• WORK INSTRUCTION: In the entries below, spot each line with the word "menu" and copy it.

• DATASET RECORDS:

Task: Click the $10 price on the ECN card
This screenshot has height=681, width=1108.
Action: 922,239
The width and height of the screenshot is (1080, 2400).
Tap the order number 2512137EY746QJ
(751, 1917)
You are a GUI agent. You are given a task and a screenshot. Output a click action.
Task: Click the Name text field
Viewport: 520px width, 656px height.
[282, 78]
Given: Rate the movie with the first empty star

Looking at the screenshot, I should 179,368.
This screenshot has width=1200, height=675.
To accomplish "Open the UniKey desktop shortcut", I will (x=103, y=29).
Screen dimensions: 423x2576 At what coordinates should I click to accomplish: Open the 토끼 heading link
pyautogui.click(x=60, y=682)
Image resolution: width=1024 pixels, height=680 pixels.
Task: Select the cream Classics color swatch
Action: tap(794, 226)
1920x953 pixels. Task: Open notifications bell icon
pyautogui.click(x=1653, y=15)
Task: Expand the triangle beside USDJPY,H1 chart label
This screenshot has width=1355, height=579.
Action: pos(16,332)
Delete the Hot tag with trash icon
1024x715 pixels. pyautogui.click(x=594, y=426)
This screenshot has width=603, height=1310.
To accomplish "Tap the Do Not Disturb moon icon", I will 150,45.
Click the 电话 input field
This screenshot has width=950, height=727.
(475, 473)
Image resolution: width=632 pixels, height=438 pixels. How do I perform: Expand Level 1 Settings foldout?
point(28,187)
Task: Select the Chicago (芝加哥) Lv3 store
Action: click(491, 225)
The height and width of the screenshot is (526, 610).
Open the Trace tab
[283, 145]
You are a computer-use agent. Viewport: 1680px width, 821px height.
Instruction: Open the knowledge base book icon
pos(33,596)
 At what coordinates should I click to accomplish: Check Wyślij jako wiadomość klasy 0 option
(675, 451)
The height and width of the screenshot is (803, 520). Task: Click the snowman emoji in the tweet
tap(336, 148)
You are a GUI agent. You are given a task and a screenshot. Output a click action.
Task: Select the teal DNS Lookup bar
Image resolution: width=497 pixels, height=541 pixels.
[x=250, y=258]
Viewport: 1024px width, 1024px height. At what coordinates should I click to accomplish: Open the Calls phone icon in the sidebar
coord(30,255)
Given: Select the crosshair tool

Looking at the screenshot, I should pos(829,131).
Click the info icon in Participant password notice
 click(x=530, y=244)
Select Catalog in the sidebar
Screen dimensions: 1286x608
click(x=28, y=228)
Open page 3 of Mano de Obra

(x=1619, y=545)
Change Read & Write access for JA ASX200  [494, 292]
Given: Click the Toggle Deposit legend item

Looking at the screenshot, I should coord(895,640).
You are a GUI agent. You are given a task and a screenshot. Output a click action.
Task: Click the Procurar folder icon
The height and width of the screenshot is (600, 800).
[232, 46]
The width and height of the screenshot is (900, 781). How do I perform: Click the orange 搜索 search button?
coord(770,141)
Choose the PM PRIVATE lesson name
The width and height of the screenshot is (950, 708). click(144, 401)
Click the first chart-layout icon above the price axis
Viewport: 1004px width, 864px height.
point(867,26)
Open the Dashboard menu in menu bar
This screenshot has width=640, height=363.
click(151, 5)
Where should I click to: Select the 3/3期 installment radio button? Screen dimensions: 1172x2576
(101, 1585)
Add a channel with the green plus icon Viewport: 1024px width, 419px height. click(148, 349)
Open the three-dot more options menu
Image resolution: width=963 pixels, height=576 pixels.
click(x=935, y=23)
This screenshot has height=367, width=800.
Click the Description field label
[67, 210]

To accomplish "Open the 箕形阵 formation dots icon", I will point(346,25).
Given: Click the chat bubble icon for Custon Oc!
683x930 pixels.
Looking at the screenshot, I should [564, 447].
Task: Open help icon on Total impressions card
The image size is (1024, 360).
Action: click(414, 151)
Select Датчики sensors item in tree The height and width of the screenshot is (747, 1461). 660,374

• EXERCISE OUTPUT:
Open the Dashboard menu in menu bar
Open the three-dot more options menu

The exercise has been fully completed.